→ **MATERIAL PROVIDED**:
□ □ □
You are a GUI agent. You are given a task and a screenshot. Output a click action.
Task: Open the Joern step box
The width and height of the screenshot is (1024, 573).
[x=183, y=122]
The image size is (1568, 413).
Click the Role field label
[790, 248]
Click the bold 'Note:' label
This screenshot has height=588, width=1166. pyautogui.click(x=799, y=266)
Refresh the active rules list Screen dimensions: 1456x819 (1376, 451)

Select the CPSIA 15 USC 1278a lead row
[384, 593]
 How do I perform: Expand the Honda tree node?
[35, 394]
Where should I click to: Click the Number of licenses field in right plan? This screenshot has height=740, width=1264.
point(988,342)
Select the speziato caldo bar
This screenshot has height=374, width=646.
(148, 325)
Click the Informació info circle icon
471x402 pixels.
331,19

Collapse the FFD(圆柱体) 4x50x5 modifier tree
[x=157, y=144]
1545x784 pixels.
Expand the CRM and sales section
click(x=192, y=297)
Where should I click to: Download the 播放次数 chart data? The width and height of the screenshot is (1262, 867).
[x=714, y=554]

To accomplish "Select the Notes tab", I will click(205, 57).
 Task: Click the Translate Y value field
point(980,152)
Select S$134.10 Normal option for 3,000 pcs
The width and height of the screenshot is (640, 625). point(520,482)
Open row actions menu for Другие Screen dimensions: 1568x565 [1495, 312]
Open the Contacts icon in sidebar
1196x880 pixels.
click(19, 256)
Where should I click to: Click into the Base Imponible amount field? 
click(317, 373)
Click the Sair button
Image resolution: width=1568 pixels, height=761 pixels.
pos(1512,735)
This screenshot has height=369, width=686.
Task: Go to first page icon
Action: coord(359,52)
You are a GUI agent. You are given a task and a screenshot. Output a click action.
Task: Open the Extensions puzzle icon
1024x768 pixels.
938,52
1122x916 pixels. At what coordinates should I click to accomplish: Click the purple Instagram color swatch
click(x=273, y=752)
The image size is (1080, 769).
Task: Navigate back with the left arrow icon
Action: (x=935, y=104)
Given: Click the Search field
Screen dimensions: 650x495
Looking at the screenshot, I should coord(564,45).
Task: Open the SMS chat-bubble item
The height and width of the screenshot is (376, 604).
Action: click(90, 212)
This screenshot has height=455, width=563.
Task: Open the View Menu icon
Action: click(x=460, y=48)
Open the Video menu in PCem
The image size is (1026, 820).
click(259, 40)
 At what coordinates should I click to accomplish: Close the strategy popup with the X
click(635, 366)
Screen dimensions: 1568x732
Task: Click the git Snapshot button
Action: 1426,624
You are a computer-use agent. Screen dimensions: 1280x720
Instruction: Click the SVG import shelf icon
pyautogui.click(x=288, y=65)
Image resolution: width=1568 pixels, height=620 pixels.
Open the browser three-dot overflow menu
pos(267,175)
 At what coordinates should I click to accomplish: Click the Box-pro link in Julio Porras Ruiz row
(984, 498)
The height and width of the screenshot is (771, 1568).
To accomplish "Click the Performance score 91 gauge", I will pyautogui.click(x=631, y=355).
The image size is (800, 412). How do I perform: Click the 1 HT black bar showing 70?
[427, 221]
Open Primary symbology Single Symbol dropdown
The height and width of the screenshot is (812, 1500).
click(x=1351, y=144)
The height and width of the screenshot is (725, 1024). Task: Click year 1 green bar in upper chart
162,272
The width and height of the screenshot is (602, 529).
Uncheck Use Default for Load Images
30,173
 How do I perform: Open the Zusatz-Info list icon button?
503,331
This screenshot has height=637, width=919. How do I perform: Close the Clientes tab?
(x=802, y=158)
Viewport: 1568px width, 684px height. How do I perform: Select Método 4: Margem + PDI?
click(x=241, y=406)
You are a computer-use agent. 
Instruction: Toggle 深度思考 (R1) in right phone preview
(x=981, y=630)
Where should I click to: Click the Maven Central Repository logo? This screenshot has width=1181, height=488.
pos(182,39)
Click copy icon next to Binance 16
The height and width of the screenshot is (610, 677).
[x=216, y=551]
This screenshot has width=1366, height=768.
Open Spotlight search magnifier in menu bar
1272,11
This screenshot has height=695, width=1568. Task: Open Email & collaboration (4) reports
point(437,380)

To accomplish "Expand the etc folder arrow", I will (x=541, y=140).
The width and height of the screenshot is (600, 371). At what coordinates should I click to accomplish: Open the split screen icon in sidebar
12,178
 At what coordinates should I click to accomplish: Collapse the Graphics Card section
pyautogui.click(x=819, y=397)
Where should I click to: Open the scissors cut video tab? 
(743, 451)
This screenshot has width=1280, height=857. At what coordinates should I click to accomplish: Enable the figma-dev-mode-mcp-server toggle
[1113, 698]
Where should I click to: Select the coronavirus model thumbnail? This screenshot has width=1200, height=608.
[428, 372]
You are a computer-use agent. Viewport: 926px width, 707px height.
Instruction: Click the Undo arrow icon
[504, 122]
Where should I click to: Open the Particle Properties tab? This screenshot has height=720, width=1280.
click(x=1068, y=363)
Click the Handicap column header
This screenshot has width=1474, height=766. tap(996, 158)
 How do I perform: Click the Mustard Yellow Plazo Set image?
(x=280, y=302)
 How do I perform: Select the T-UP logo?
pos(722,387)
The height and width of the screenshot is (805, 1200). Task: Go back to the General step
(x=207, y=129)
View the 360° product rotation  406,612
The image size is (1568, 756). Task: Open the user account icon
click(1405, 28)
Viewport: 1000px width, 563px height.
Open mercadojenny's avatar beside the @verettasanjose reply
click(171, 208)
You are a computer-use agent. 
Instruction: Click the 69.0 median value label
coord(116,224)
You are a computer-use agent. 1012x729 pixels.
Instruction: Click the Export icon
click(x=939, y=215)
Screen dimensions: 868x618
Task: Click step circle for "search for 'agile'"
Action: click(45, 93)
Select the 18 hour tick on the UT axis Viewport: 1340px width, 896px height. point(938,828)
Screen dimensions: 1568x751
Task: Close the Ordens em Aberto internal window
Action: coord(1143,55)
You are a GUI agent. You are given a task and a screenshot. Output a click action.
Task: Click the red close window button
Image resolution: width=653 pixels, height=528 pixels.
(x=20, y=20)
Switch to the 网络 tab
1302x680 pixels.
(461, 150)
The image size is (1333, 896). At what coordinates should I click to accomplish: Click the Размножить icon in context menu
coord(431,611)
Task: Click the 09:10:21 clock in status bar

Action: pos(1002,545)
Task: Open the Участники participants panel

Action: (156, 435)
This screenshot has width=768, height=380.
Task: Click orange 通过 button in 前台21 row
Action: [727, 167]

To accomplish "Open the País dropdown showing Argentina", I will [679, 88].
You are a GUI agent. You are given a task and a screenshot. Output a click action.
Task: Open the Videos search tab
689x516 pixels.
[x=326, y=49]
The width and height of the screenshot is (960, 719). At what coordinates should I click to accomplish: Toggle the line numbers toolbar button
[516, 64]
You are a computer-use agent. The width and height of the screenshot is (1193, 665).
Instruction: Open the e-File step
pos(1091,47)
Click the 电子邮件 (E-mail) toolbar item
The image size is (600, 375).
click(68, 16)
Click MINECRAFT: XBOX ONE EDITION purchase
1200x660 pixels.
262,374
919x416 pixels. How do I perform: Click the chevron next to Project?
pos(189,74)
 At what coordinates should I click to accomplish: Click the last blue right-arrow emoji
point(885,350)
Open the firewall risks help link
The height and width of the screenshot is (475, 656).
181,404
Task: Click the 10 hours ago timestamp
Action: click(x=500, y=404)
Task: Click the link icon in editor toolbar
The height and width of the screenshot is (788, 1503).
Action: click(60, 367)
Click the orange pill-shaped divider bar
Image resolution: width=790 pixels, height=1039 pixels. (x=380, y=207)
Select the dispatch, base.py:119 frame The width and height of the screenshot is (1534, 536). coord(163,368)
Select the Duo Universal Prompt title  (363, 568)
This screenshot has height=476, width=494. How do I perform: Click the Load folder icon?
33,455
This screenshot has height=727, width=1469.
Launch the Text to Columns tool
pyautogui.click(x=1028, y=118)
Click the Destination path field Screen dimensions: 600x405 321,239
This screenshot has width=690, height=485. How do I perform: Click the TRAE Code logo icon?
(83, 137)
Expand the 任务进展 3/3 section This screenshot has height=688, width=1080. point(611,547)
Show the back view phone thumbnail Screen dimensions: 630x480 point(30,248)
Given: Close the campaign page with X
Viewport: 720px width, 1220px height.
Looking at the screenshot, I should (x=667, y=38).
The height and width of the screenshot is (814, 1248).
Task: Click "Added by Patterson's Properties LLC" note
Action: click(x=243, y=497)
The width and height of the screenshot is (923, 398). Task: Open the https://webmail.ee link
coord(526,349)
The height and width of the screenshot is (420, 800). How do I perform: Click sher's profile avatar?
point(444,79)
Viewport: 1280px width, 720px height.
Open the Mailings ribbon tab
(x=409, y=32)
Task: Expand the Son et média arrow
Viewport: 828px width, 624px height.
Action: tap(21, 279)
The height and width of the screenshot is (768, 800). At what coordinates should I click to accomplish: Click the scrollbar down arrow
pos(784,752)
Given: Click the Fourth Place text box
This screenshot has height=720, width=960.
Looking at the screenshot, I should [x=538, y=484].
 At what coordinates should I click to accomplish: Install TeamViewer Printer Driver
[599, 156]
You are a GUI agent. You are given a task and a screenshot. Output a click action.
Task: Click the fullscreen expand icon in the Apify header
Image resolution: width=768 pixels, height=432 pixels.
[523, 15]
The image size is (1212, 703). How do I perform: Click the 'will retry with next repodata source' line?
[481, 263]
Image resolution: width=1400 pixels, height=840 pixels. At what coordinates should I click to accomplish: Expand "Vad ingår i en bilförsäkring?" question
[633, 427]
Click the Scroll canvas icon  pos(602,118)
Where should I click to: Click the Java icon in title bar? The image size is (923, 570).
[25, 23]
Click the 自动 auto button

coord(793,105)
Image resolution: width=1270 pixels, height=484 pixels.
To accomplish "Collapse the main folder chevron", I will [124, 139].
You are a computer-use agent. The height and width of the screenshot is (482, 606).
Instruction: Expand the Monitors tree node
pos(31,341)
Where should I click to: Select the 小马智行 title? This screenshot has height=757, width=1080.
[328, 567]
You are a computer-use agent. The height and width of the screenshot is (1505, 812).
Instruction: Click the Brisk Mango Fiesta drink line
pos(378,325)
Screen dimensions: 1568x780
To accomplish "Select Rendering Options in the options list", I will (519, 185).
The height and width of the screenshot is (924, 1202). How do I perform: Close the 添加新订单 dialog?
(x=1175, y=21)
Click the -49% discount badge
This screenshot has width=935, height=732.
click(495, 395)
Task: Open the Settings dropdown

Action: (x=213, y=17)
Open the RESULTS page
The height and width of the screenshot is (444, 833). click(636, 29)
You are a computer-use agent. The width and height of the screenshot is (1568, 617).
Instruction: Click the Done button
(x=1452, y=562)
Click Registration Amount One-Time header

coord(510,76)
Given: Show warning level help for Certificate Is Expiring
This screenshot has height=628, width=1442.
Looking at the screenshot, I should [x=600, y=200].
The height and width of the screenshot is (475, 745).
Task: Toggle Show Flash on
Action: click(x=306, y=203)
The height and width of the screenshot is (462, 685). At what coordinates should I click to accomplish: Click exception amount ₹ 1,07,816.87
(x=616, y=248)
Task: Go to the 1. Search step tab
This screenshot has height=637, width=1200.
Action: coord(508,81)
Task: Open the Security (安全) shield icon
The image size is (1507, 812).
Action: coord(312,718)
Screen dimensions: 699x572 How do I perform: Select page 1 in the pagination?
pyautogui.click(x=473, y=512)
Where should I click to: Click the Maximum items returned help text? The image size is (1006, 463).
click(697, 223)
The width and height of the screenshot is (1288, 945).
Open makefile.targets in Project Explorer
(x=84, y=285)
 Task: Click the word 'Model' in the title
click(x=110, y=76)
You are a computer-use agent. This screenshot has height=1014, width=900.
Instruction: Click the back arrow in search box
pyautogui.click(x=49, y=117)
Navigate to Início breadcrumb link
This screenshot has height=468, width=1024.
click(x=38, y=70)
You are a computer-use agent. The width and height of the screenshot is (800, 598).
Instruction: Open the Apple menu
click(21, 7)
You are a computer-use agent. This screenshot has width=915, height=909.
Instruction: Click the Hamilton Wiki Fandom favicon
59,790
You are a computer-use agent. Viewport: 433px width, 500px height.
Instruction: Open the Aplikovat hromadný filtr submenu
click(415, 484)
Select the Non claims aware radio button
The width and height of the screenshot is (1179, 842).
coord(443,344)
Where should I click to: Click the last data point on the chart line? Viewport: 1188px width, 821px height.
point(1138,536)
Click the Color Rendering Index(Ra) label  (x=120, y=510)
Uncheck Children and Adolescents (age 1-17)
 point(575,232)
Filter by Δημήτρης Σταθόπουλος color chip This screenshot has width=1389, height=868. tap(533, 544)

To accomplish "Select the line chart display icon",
□ □ □
→ **TASK PROMPT**: Write down exactly the span of lines above from the one containing "Open the RESULTS page" to the one containing "Given: Show warning", both ends included.

→ **ANSWER TO THIS TASK**:
Open the RESULTS page
The height and width of the screenshot is (444, 833). click(636, 29)
You are a computer-use agent. The width and height of the screenshot is (1568, 617).
Instruction: Click the Done button
(x=1452, y=562)
Click Registration Amount One-Time header

coord(510,76)
Given: Show warning level help for Certificate Is Expiring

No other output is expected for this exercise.